The analysis also noted that any survival gains over existing treatment/placebo were often marginal.
An editorial notes that this study extends the findings of another study on this issue, which found that between 2008 and 2012 the US FDA approved most uses of cancer drugs without evidence of survival or improved quality of life (67%, 36/54). Among the 36 such approvals, only five (14%) uses were shown later to improve survival compared with existing treatments or placebo after a median of 4.4 years on the market. It attempts to characterise the current regulatory climate. Firstly, when drugs do offer survival advantages, the gains are often marginal. Secondly, the small benefits of cancer drugs typically occur in trials conducted in unrepresentative patient populations. Lastly, many of the surrogate outcomes used for drug approval are poorly correlated with survival. It suggests that “the default path to market for all cancer drugs should include rigorous testing against the best standard of care in randomised trials powered to rule in or rule out a clinically meaningful difference in patient centred outcomes in a representative population. The use of uncontrolled study designs or surrogate endpoints should be the exception not the rule. When surrogates are used, postmarketing studies with clinically meaningful and patient centred outcomes must be started, completed, and published. Patient level data should be shared. Health technology assessment programmes should reject modelled measurements of survival, which may unintentionally incentivise the industry not to conduct trials that evaluate survival directly and rely instead on modelling.”
A feature article in the BMJ notes methodological problems with trials that the European Medicines Agency has either failed to identify or overlooked, including the trials’ design, conduct, analysis, and reporting, which can lead to bias and further difficulties in identifying the true effectiveness. It warns that “unless there’s thorough scrutiny of this regulatory evidence after approval, governments may make poor decisions about how to prioritise health budgets.”
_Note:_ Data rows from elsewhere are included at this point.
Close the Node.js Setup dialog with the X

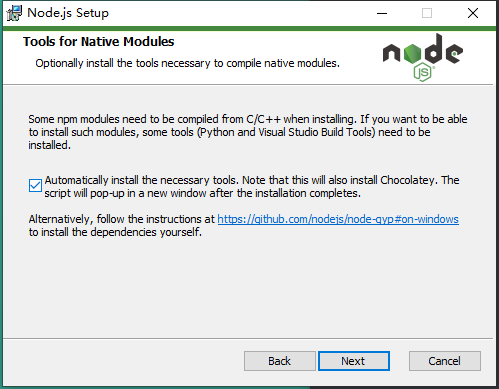473,13
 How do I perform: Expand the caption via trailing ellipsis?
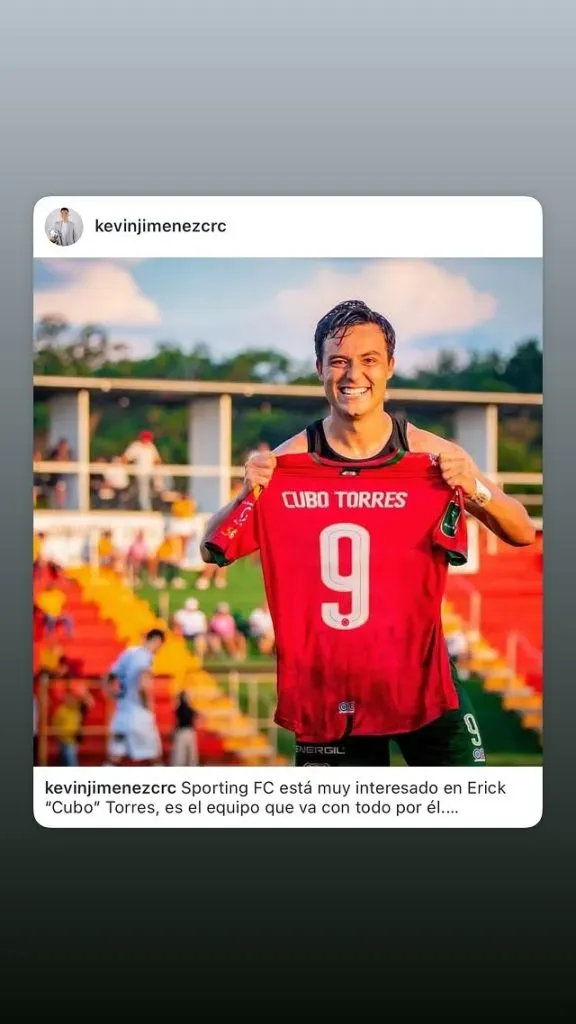pyautogui.click(x=450, y=808)

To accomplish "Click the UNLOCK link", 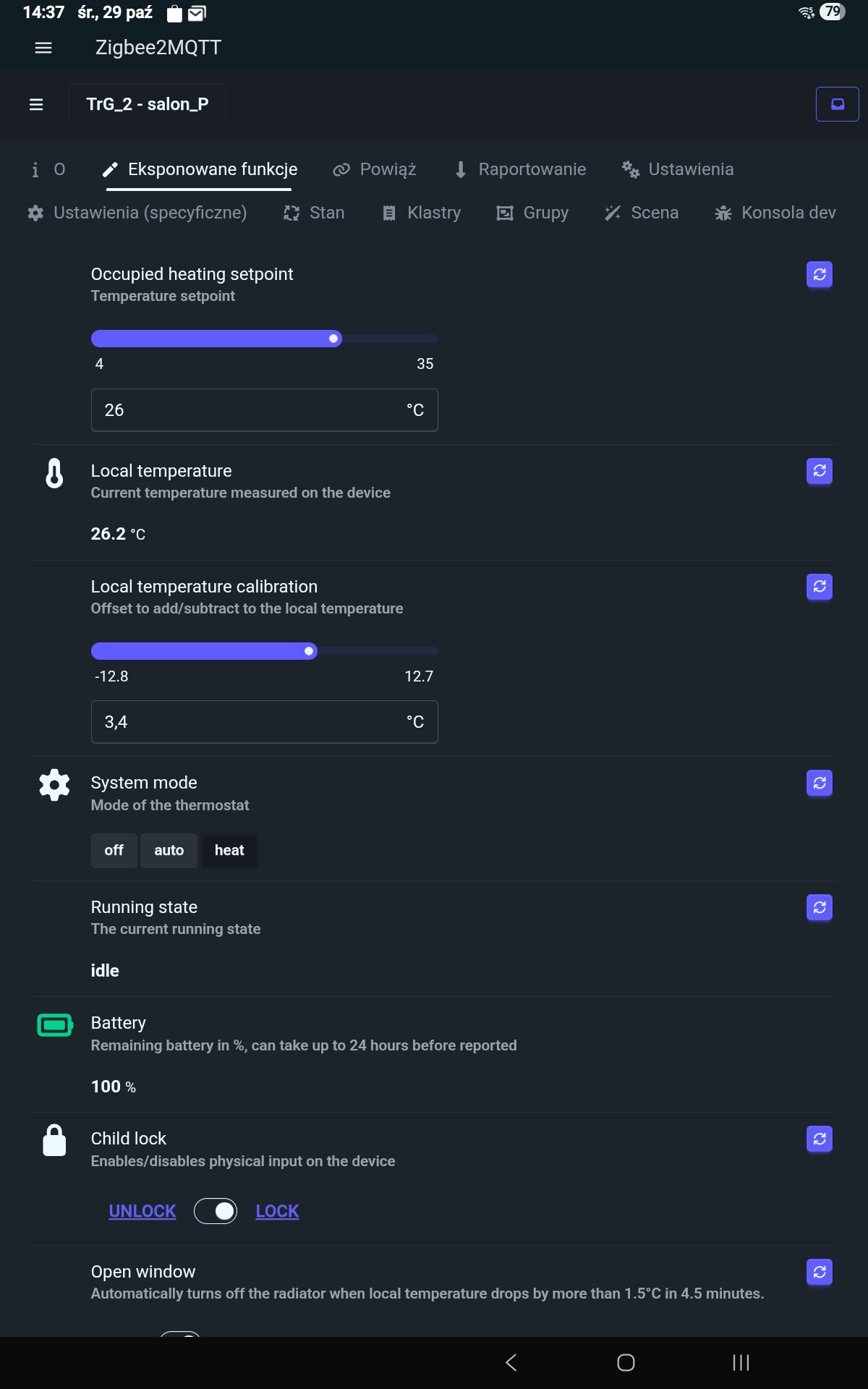I will [142, 1211].
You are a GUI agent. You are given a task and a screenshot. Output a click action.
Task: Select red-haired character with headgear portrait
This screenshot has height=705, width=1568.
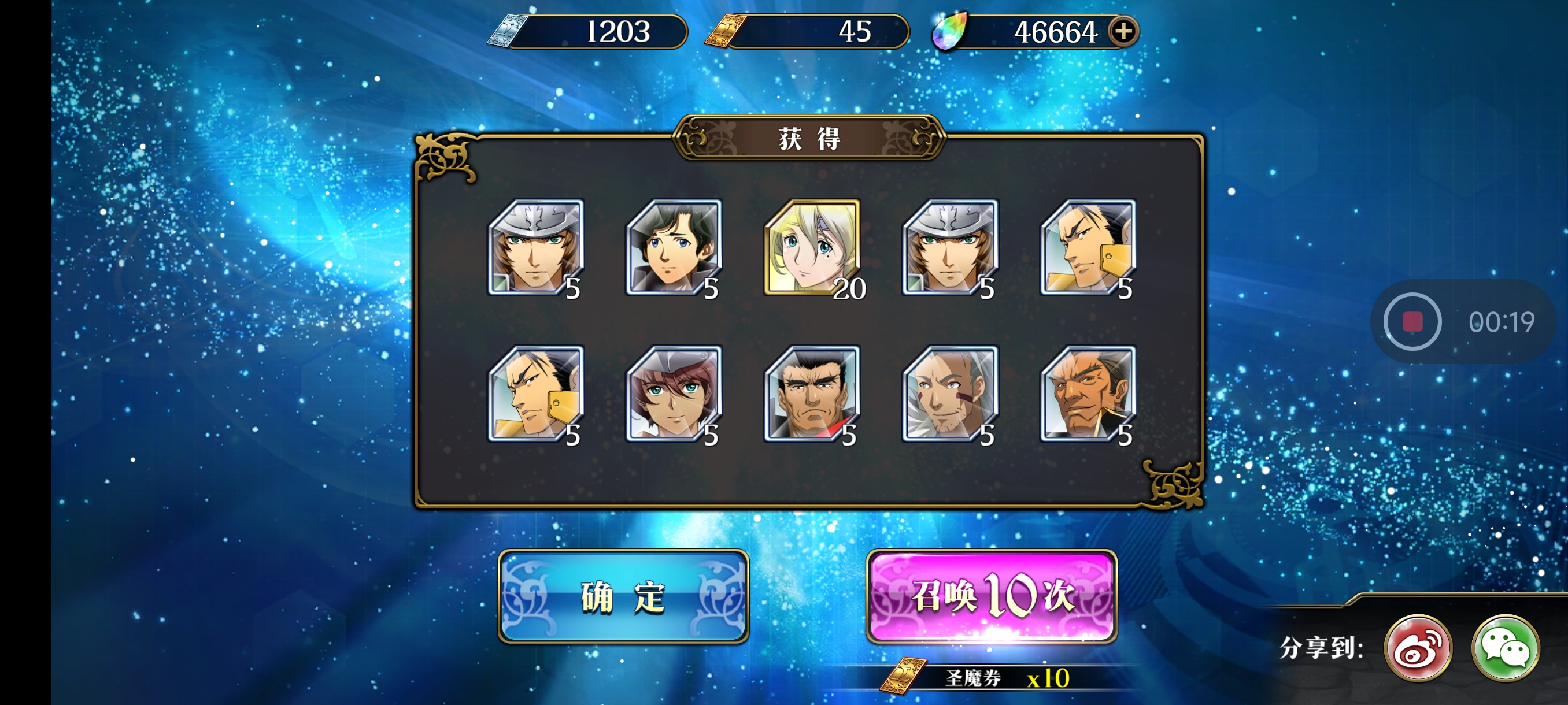coord(674,394)
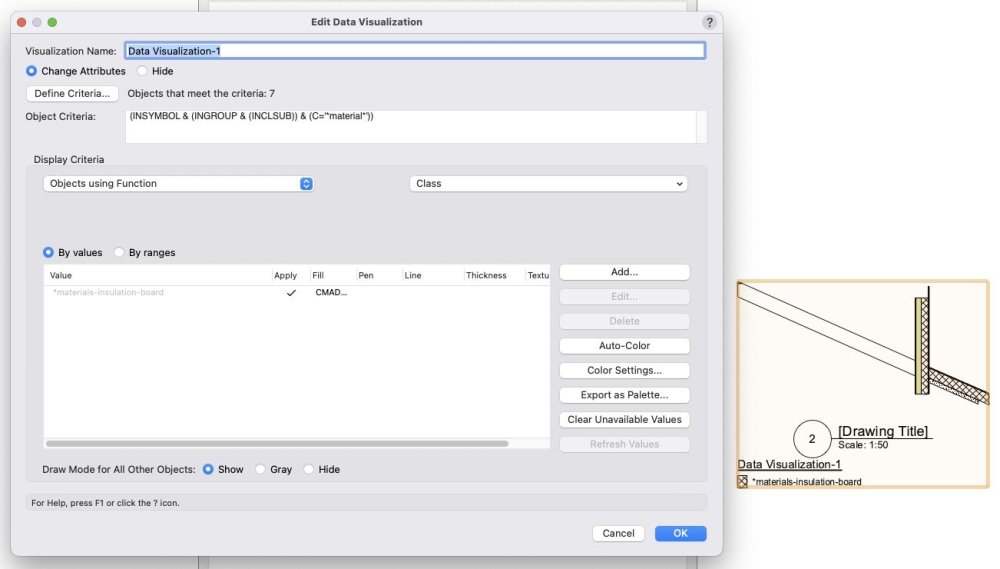Click the legend hatch swatch for insulation board
The height and width of the screenshot is (569, 1000).
pos(743,481)
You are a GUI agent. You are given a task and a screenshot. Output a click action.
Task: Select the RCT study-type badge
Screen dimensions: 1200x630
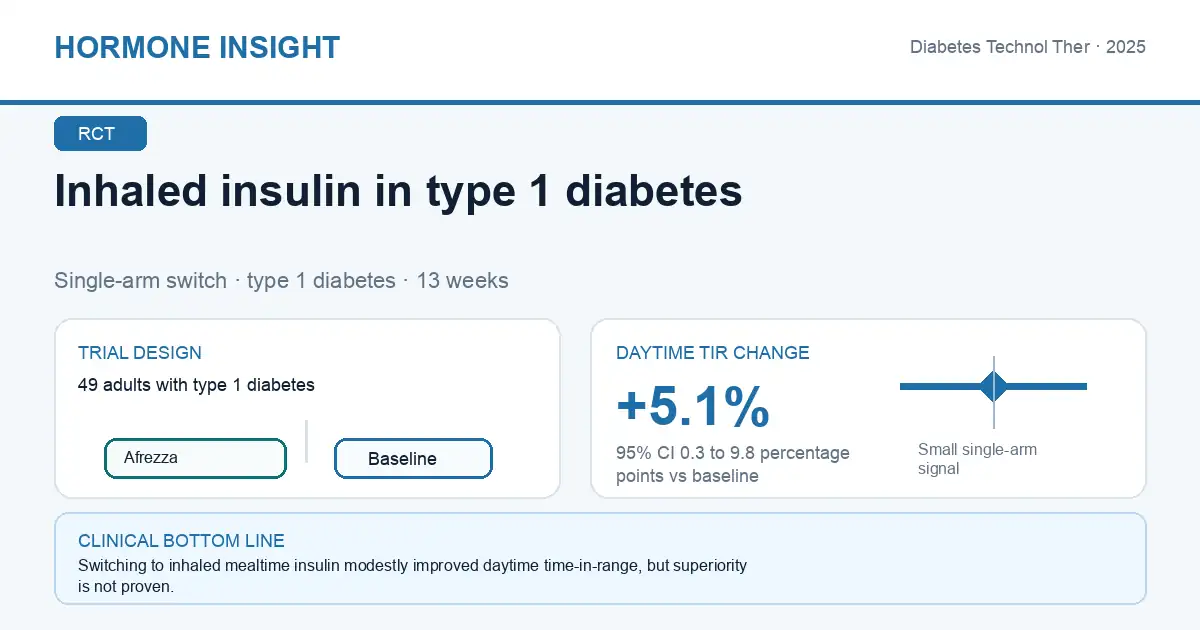(100, 134)
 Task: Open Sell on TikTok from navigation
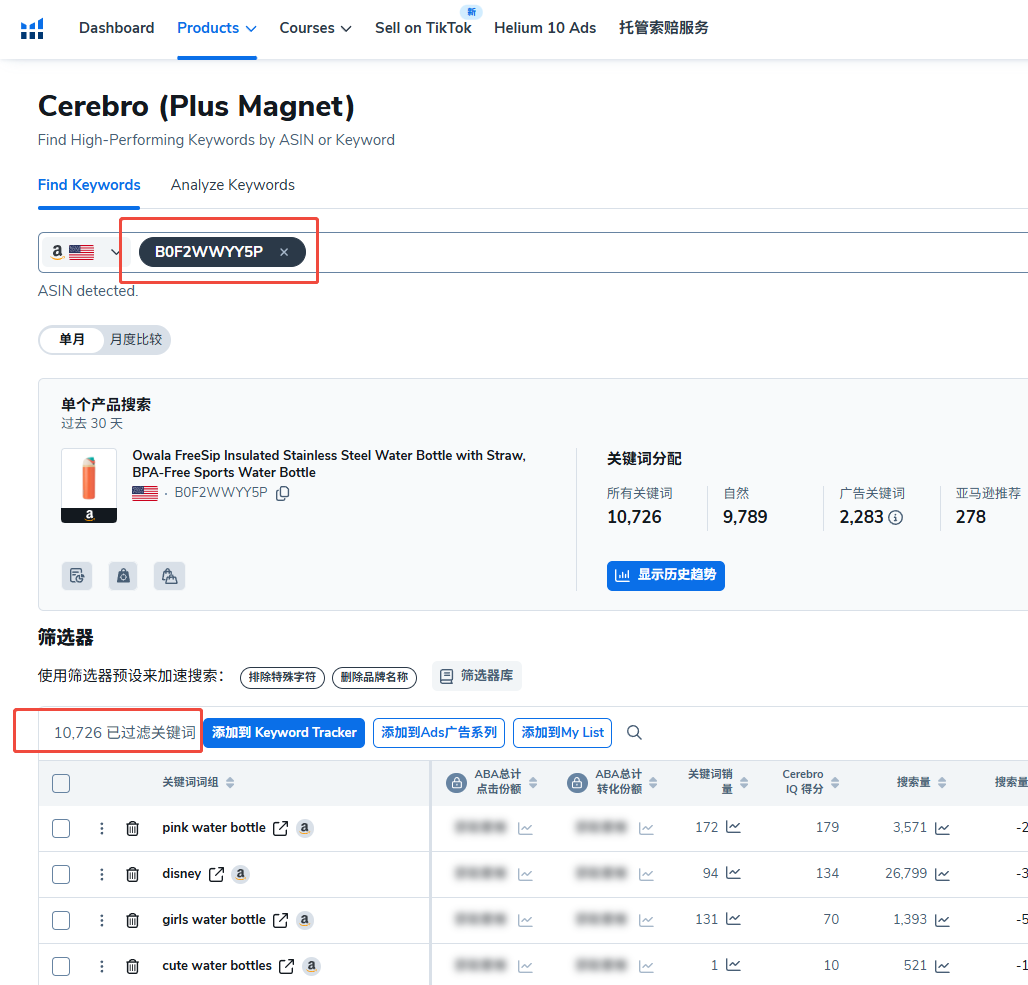423,28
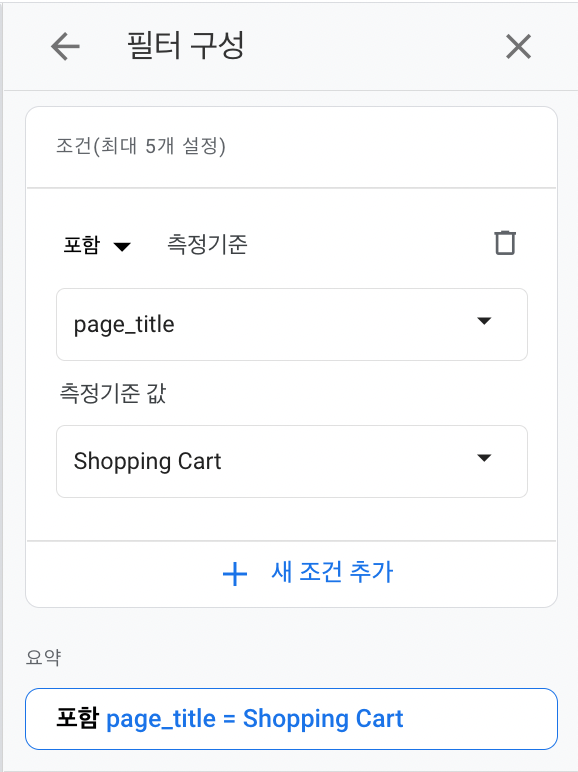
Task: Click the 필터 구성 panel title
Action: pyautogui.click(x=186, y=45)
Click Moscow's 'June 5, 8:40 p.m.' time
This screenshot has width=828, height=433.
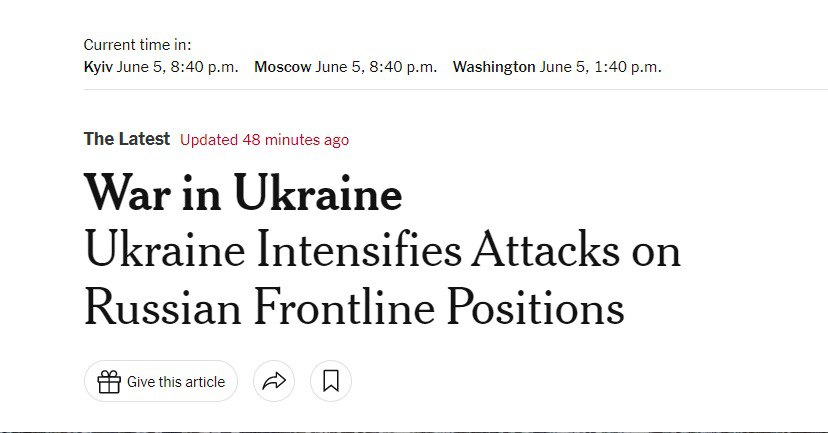[376, 67]
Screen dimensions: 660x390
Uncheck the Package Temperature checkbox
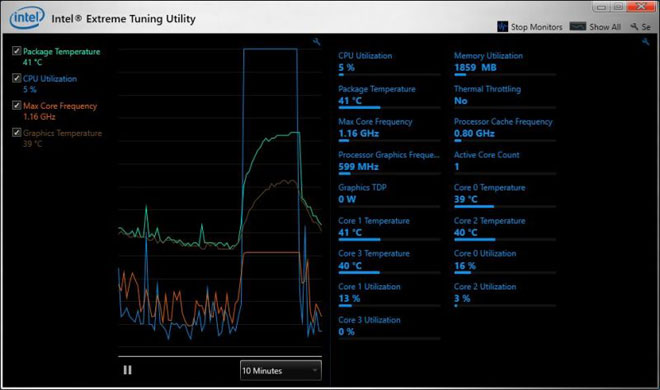click(x=16, y=51)
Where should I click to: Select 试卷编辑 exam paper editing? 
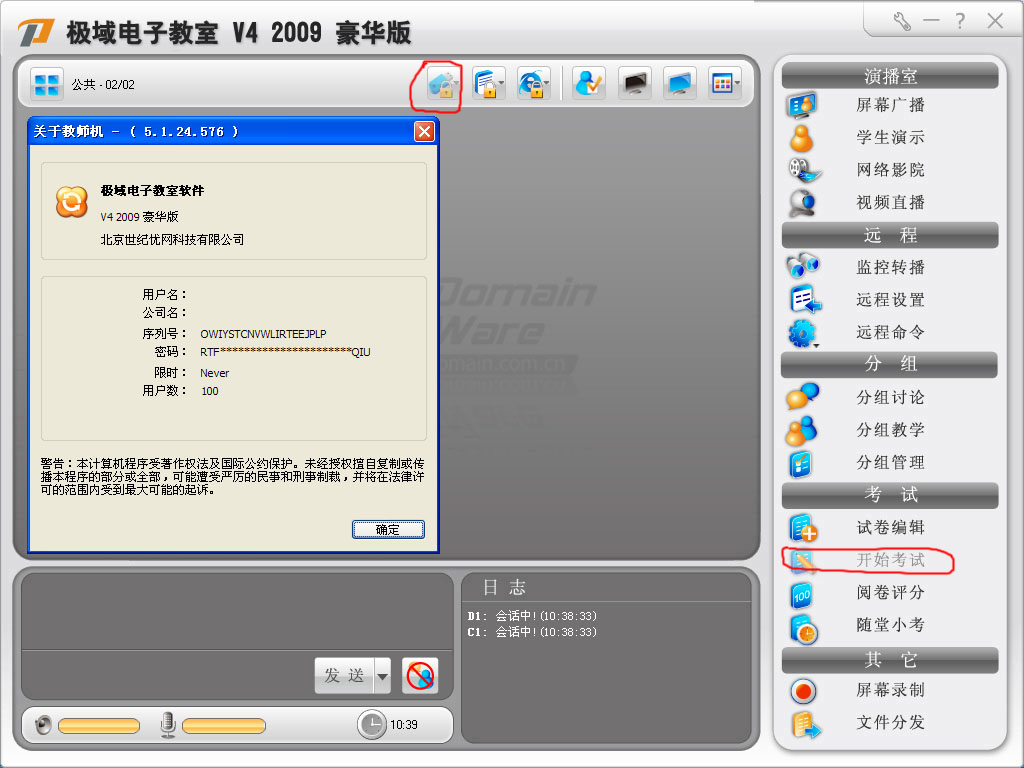(x=889, y=527)
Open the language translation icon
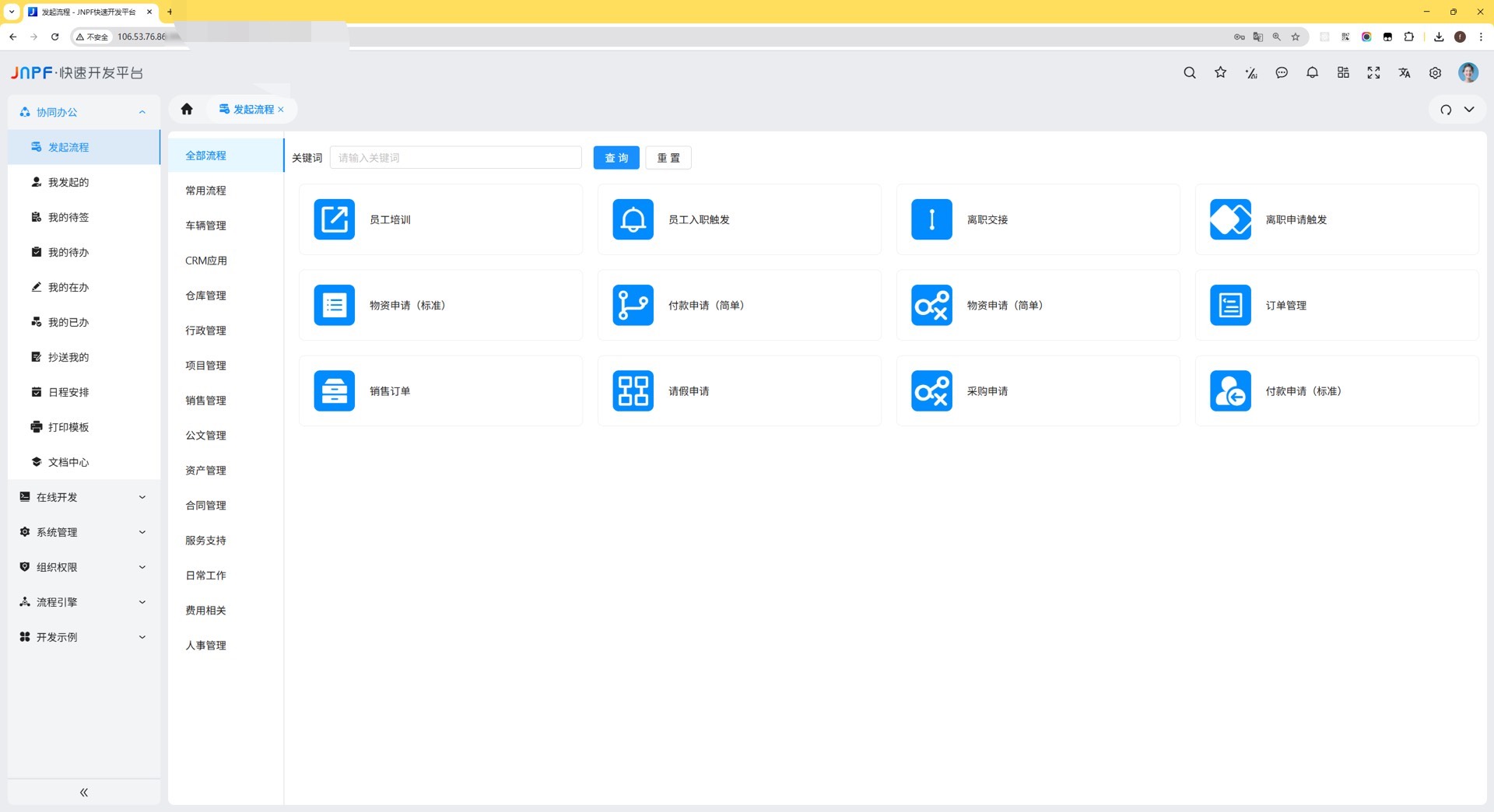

An article from the patient’s perspective expresses concern that the current research and development model has failed. It highlights ‘Just Treatment’, a patient led campaign with no ties to the pharmaceutical industry that is calling for a new system that rewards and promotes innovation, so that more effective and accessible cancer medicines are brought within reach. It points out an alternative model such as delinkage—whereby drug prices are decoupled from research and development costs—would reward drug companies for bringing new, effective drugs to market while ensuring these medicines remain an affordable public good.